Selfie dal carcere, l'ultimo oltraggio del killer di Chiara

Il padre della vittima: "Ha postato foto in segno di vittoria e messaggi offensivi verso mia figlia"

Selfie dal carcere, l'ultimo oltraggio del killer di Chiara

Si scatta un selfie con un compagno di cella mentre fa il segno della vittoria. Ma il ragazzo che posta l'immagine su Instagram non è uno qualsiasi. È il killer di Chiara Gualzetti, la quindicenne massacrata di coltellate e gettata a calci in una scarpata a Monteveglio, Bologna, un anno fa da un 16enne. La foto, zeppa di frasi oltraggiose nei confronti della vittima, è stata scattata nel carcere minorile del Pratello di Bologna. E la Procura dei Minori apre un fascicolo per chiarire l'accaduto.

Com'è possibile che in una struttura di detenzione non ci sia controllo sui mezzi di comunicazione con l'esterno, in particolare tablet, utilizzati per i colloqui con i parenti, le lezioni e gli esami universitari? A denunciare la storia è il papà di Chiara, Vincenzo Gualzetti. «È sicuramente lui - spiega - mi sembra assurdo che si possano usare i social così da una struttura detentiva». Il ragazzo, reo confesso, agli inquirenti raccontò di esser posseduto dai demoni, come nella serie Netflix Lucifer. Tanto che per lui si era parlato di personalità dissociata, a dir poco squilibrata. Ma proprio la scorsa settimana la perizia psichiatrica disposta dal gup Anna Filocamo chiarisce ogni dubbio: il ragazzo, oggi 17enne, è perfettamente capace di intendere e di volere. Perizia che sarà esposta in aula questa mattina durante un'udienza del processo contro il baby killer accusato di omicidio premeditato aggravato. «I ragazzi in carcere non possono usare il telefono e pubblicare contenuti sui social liberamente - conclude Gualzetti - c'è qualcosa che non quadra. Ho sporto denuncia, ai carabinieri ho consegnato tutto il materiale che ho ricevuto e che è pubblico. Vorrei che venissero presi provvedimenti anche verso i commenti lesivi della dignità di mia figlia».
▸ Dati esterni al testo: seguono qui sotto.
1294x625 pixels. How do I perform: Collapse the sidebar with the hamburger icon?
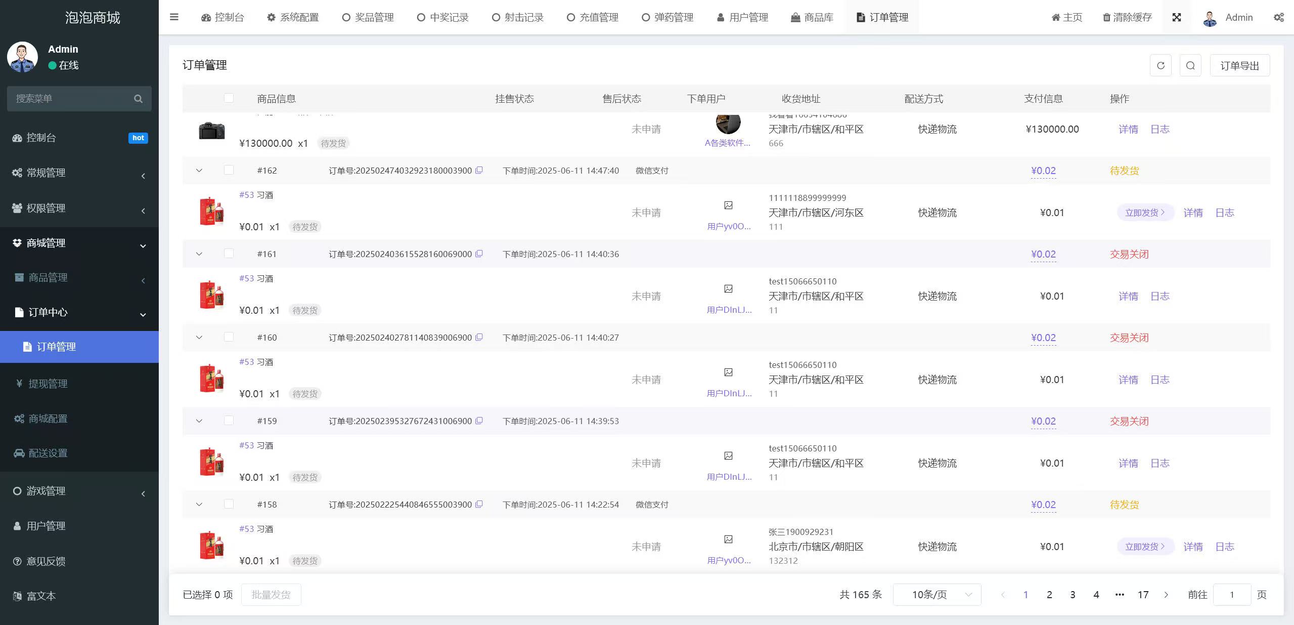tap(174, 17)
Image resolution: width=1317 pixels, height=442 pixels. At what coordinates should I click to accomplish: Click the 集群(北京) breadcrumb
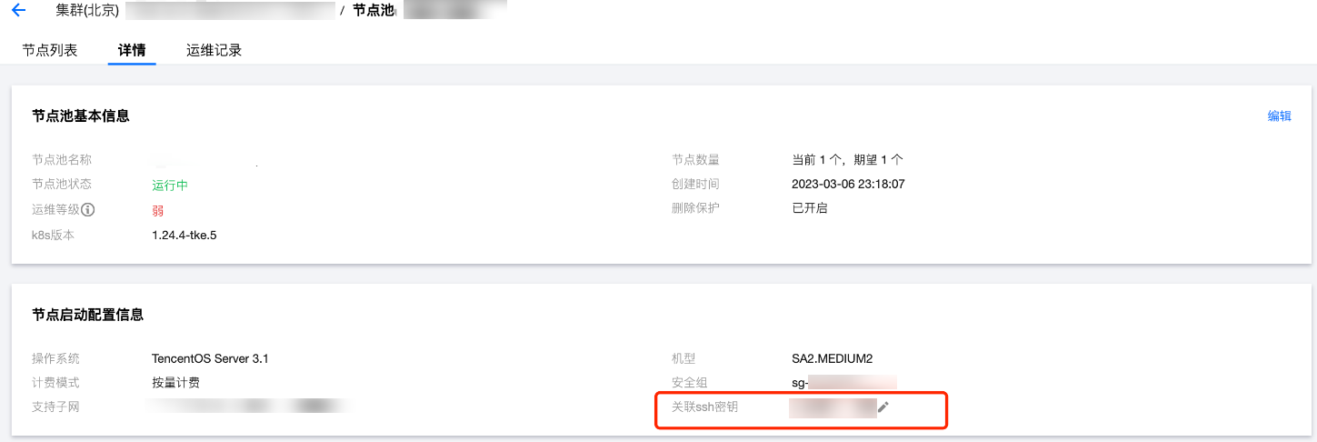85,11
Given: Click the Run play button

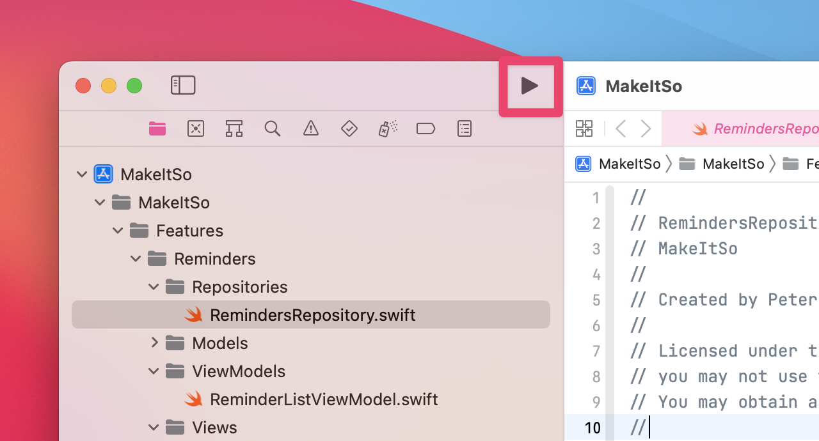Looking at the screenshot, I should 530,86.
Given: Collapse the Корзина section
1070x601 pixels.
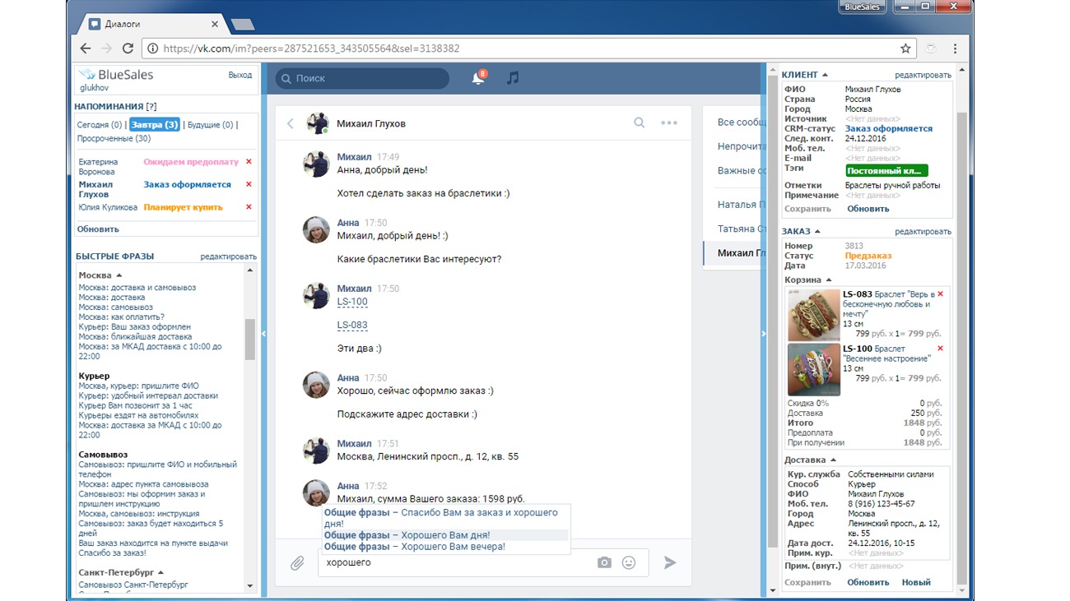Looking at the screenshot, I should (x=828, y=280).
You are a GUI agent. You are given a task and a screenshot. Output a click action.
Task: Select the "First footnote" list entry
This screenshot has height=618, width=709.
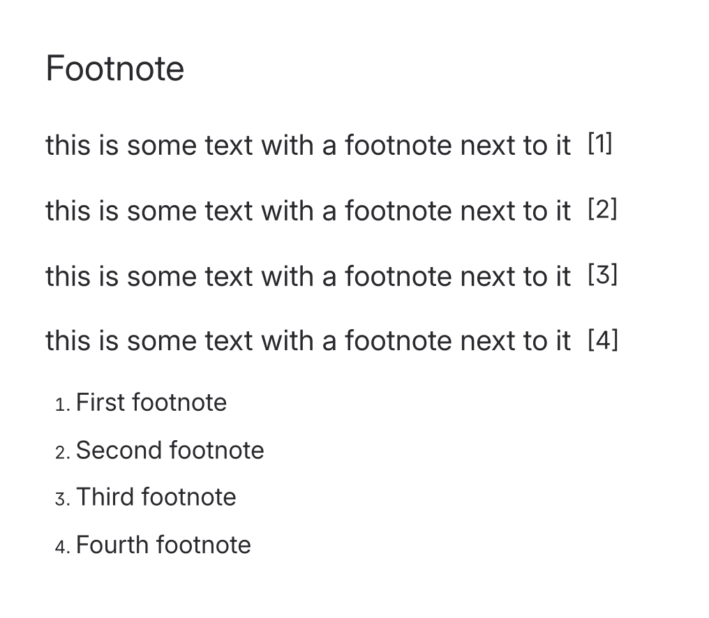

Chiara esce di casa domenica 27 giugno 2021 per incontrarsi con il suo assassino, un ragazzo di un anno più grande di lei del quale si era innamorata. Nemmeno mezz'ora dopo viene gettata in una scarpata ai piedi dell'Abbazia di Monteveglio, a due passi da casa. A prenderla a calci in faccia e a darle una serie di coltellate per finirla è un ragazzino che davanti al magistrato che lo interroga si dice «posseduto». «Mi infastidiva, perché si era invaghita di me» mette a verbale con la freddezza di un killer davanti ai carabinieri di Borgo Panigale e al pm Simone Purgato. Ma ancor prima della confessione a inchiodarlo sono le chat estrapolate dal suo telefono, nonostante il ragazzo avesse tentato di cancellarle. «Sentivo delle voci dentro. Voci che mi dicevano di fare cose sempre più cattive. Dicevano di uccidere Chiara» racconta ancora nel corso degli interrogatori.

Durante la convalida del fermo, davanti al gip aggiunge sempre con una freddezza impressionante: «Alcuni giorni prima volevo ucciderla, ma assieme a noi c'erano altri ragazzi e ho dovuto rinviare. La colpivo ma lei non moriva mai».